EXERCISE TASKS
1. In the lighterage text, what is the passage from "Our berths are" to "for mid-January 2002." when you change "Calendar Day" to "Working Day"?
2. According to the lighterage text, when does the vessel have to come in?
* Begin DOCUMENT *
The entire operation is done by cargo interests. Lighterage point
is also chosen by them. Why
shall vessels bear the cost?
(iv).
Lighterage can be done at anchorage, or in the approaches,
or (even) outside. Only in monsoons, when the sea gets rough,
the vessel has to come in. Normally,
therefore, the possibility of the vessel coming alongside is not there.
(v).
Port cannot verify the details behind acceptance of the certificate given
by the Master. Is this an acceptable arrangement? There is plenty of
scope for manipulation.
(vi).
If the MBPT can provide deeper anchorage points, these lighterage
vessels will come into the Port. No need to operate at the outer roads.
The MBPT will earn more through Port Dues, Pilotage, etc.
(vii).
In the ILL case, charge was on cargo on a ‘per tonne’
basis. Here they have introduced on ‘GRT basis’. That
is why vessels are required to pay (what really the shippers must pay).
(viii).
Bill of Lading is different from a Master’s certificate.
The latter is not a legal document. There is a scope for manipulation.
It is better to have fixed slab rates with respect to GRT so that there is no
subjectivity.
Mumbai
Port Trust,
(i).
Our berths are empty. Why should we encourage lighterage
operations?
(ii).
As regards Calendar Day or 24-hour unit, we will adopt the berth
hire logic here also. We will streamline this in the General Revision
proposals slated for mid-January 2002.
(iii).
Conceding the principle ahead of that will require our Board’s
permission.
(iv).
We have no control over the transhipment cargo. Shipper may do all
the operations. But, the vessel asks for the permission. So,
the vessels must pay.
* End DOCUMENT *
* Begin MATERIAL PROVIDED *
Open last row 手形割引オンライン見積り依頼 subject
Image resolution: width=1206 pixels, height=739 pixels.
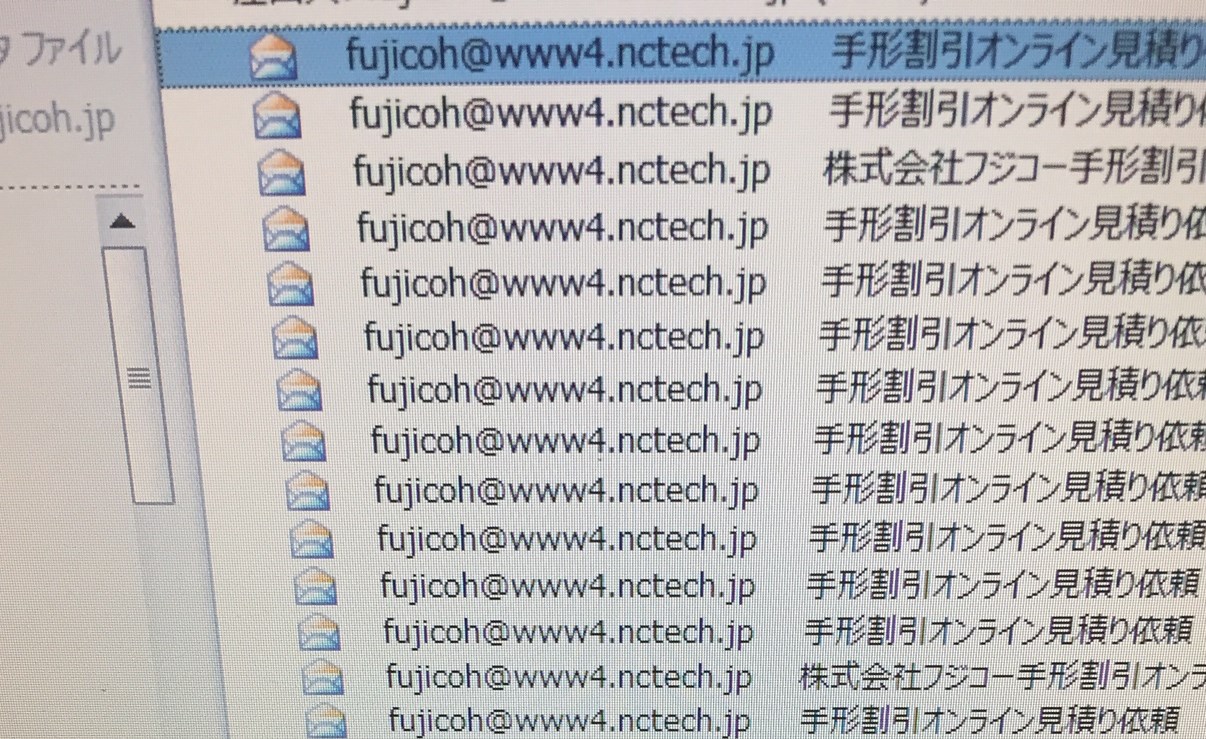tap(991, 720)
* End MATERIAL PROVIDED *
EXPECTED RESPONSES
1.
Our berths are empty. Why should we encourage lighterage
operations?
(ii).
As regards Working Day or 24-hour unit, we will adopt the berth
hire logic here also. We will streamline this in the General Revision
proposals slated for mid-January 2002.

2. Only in monsoons, when the sea gets rough.